=== GIVEN RECORDS ===

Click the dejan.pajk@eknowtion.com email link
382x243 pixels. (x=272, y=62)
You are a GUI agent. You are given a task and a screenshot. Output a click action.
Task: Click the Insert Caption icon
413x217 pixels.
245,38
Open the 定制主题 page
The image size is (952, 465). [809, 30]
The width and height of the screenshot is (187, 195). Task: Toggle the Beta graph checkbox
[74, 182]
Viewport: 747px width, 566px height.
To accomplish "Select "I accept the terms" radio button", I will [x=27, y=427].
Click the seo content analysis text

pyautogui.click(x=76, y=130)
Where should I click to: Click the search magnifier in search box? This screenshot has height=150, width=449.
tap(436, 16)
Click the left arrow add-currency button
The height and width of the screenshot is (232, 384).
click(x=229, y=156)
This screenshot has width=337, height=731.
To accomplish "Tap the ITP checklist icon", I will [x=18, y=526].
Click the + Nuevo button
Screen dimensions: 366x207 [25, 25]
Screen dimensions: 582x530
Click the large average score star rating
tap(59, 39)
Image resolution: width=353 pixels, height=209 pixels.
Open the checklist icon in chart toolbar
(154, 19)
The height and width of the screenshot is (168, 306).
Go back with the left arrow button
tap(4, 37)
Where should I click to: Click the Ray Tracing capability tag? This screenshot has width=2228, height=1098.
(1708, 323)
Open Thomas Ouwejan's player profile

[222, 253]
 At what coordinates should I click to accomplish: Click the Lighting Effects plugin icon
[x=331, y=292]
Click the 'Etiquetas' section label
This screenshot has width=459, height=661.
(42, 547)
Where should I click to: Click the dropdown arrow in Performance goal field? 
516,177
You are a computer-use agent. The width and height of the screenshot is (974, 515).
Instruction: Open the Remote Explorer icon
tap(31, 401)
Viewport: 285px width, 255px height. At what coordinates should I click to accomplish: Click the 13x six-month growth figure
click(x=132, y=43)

===

# ASSIGNMENT:
Counting only those lines of the data above where the word "agent" appears, give the number and nothing more.

# RESULT:
2